On 28 June 2018, Police released the list of four suspects namely Sheikh Sajjad Gul (based in Pakistan), Azad Ahmed Malik, Muzafar Ahmad Bhat and Naveed Jutt. They also stated that the plan to assassinate Bhukhari was hatched in Pakistan.

Naveed Jutt, the prime suspect in the assassination and a Pakistani national, was photographed on a motorcycle by CCTV cameras. Jutt was killed in an encounter by security forces on 28 November 2018, in the Budgam district, Jammu and Kashmir.

Azad Ahmad Malik, along with 5 other terrorists was killed in an encounter on 23 November.

Muzaffar Ahmed Bhat, along with 3 other terrorists was killed in an encounter on 15 March 2020.

==Reactions==
Minister of Home Affairs Rajnath Singh termed the killing "an act of cowardice".

Pakistani militant group Lashkar-e-Taiba was quoted as having "strongly condemned" the killing and blaming it on the "enmity" of "Indian agencies" towards every individual who is "loyal to the freedom movement".

Reporters Without Borders was quoted saying that Shujaat Bukhari escaped a murder attempt by armed men in June 2006, at which time Bukhari had told Reporters Without Borders, "It is virtually impossible to know who are our enemies and who are our friends."

On 19 June 2018, after a two-day holiday on the eve of the Eid festival, major newspapers in Jammu and Kashmir "for the first time in decades" protested the killing of the journalist by leaving their editorial sections blank. Newspapers which joined this protest were Greater Kashmir, Kashmir Reader, Kashmir Observer, Rising Kashmir which had been edited by Bukhari till his killing, and Urdu newspapers including the Tamleel Irshad.

News-agency Press Trust of India reported that separatist leaders had called for a complete shutdown in Kashmir on 21 June 2018 to protest against the killing of Bukhari and civilians gunned down by security forces over recent days.
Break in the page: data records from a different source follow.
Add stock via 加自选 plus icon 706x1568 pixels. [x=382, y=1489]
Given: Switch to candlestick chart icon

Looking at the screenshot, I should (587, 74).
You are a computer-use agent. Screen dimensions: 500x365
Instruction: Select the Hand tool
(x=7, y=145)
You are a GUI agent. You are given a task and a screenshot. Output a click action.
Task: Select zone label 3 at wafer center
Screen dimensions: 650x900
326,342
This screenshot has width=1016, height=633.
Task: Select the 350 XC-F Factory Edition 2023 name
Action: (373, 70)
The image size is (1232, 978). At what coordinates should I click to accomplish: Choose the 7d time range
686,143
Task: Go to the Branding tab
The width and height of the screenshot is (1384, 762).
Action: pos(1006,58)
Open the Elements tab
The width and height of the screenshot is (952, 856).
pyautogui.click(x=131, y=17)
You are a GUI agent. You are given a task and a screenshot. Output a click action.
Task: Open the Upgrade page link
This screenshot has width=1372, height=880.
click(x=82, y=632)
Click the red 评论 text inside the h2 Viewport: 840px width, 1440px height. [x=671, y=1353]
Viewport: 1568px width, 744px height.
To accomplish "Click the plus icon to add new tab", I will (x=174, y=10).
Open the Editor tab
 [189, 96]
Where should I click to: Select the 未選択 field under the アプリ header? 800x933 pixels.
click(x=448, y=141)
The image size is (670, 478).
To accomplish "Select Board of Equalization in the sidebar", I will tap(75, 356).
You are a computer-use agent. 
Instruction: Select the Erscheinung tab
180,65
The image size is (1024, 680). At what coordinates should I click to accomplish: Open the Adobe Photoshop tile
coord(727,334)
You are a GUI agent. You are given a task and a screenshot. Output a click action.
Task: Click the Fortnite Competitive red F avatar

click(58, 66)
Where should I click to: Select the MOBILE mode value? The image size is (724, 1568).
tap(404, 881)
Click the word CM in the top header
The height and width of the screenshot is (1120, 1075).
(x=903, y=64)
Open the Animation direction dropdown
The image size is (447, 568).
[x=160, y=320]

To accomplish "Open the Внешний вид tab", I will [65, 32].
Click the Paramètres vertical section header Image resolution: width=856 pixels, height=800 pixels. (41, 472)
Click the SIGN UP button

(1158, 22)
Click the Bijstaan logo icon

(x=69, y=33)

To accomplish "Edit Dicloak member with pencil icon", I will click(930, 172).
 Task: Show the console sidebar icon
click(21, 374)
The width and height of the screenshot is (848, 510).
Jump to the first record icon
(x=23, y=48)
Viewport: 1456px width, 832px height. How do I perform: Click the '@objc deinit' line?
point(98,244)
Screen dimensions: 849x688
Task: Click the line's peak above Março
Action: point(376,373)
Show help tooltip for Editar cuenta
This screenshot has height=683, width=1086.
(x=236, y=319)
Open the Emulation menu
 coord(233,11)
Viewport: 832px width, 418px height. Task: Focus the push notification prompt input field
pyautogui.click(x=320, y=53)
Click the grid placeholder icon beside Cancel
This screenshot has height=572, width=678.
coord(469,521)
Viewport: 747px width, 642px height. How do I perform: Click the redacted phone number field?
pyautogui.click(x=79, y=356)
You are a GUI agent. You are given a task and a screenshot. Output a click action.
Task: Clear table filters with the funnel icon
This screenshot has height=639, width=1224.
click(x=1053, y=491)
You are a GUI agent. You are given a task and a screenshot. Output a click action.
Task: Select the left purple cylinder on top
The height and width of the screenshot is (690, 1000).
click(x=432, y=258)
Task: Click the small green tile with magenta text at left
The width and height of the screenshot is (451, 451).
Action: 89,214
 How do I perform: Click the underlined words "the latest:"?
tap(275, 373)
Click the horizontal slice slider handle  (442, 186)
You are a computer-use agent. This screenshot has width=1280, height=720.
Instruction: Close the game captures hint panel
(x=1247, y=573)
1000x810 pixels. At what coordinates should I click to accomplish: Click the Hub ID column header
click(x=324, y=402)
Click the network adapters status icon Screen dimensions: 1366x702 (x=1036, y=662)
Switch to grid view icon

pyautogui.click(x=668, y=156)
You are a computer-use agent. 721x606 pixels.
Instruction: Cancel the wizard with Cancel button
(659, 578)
The Bharatiya Janata Party, India's ruling party at the federal level, which was sharing power with the local PDP in Jammu & Kashmir, withdrew support to the latter and cited the killing of Bukhari as one of the reasons. Incidentally, editor Bukhari's brother Syed Basharat Bukhari was the horticulture minister in the PDP-BJP former government headed by Mehbooba Mufti, which collapsed on 19 June 2018.

News reports said that besides Bukhari, some 18 other journalists had "been killed due to the conflict -- either directly targeted or caught in the cross-fire -- while several more have been injured."